## About this exercise
Only the lines from the one containing "Click the zoom" through the end of the listing belong in the answer, repeated exactly, with no pictures.

## Supplied material

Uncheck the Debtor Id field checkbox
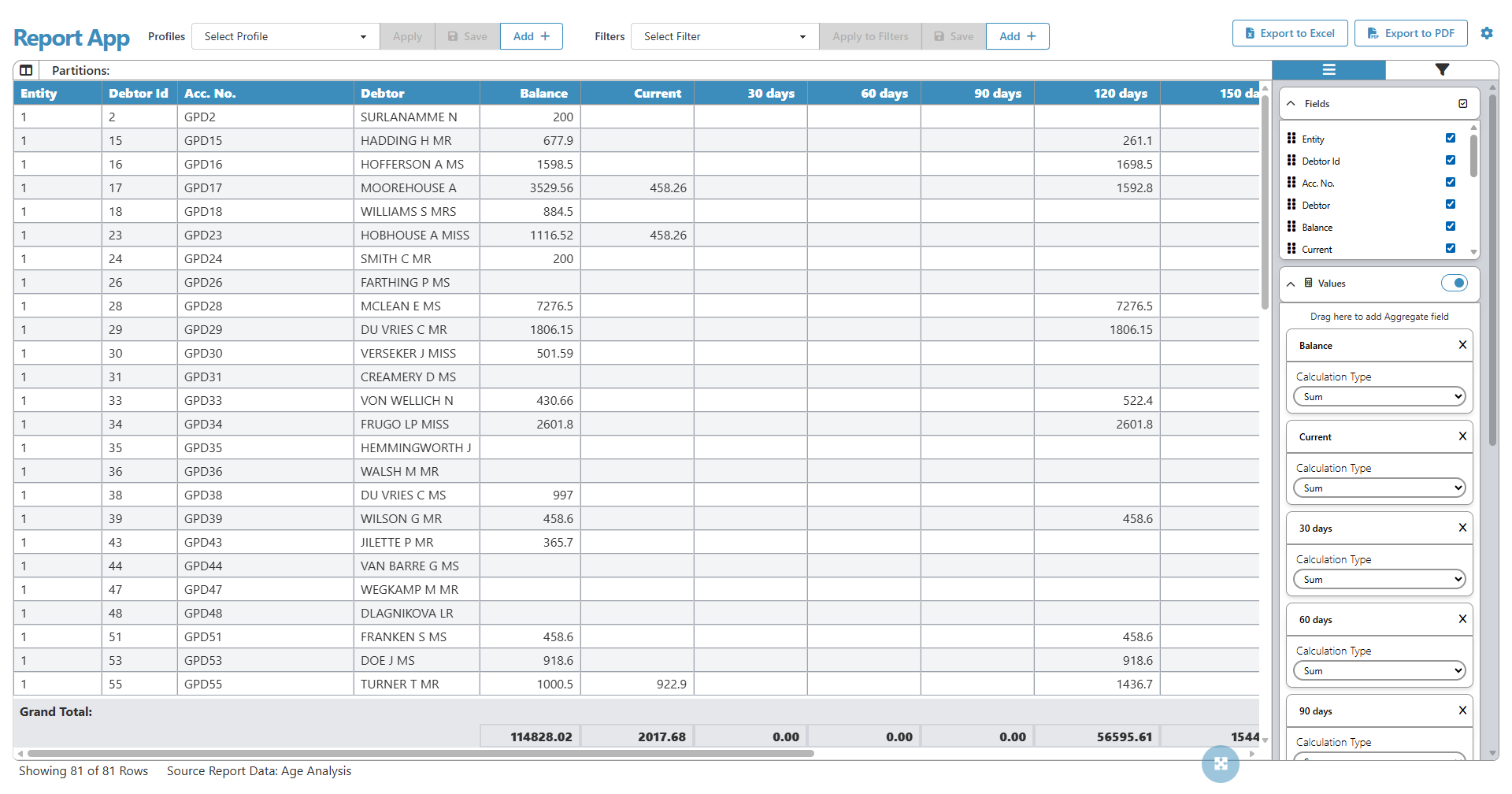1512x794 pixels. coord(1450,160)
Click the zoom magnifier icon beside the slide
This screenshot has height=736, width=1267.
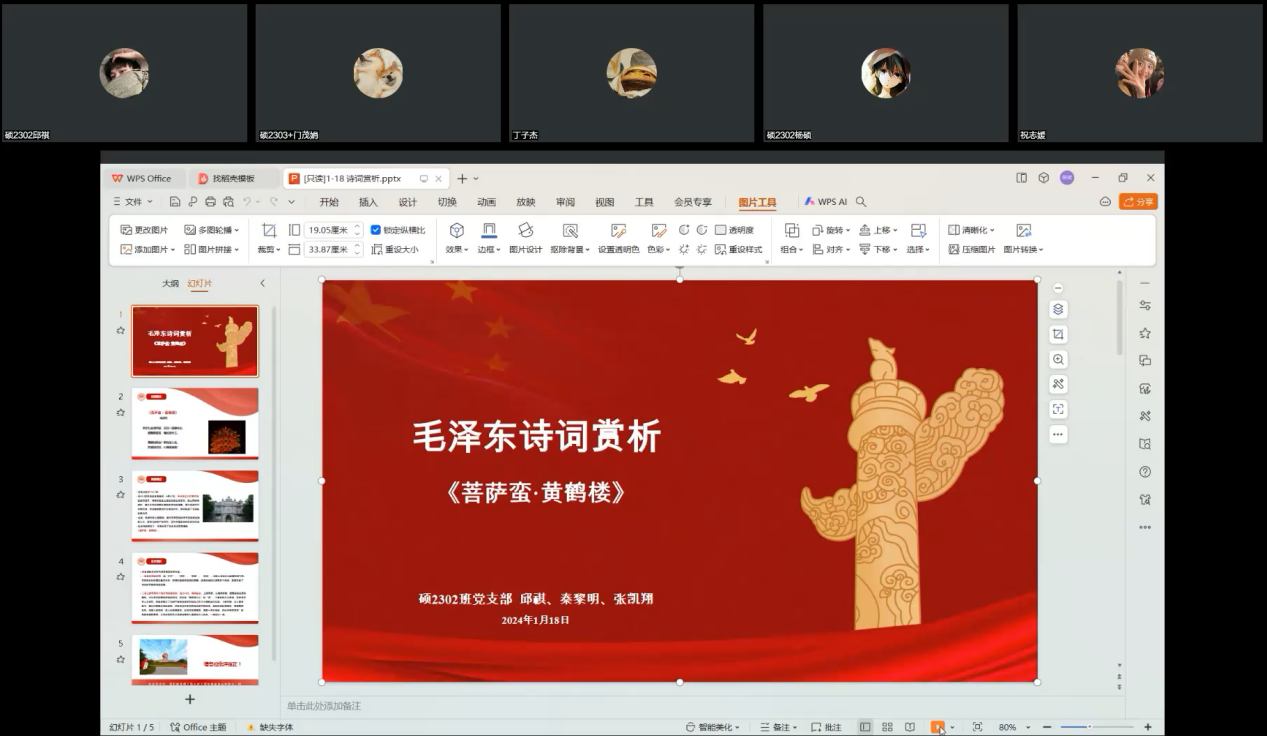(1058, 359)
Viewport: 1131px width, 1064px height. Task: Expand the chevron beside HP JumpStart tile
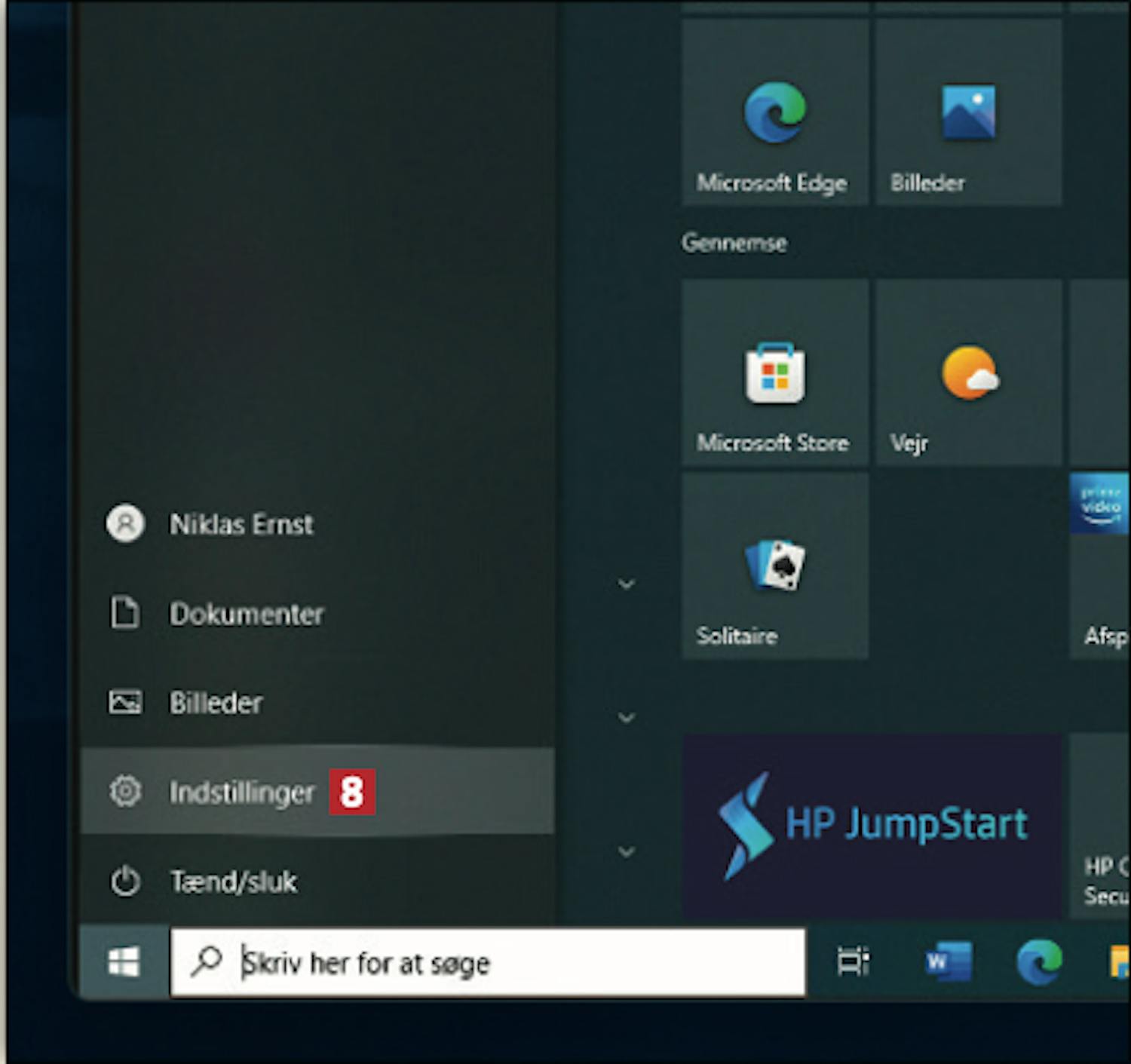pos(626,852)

## Solved exercise
Click the zoom magnifier icon beside the slide
This screenshot has height=736, width=1267.
(1058, 359)
Viewport: 1131px width, 1064px height. Task: Expand the chevron beside HP JumpStart tile
pos(626,852)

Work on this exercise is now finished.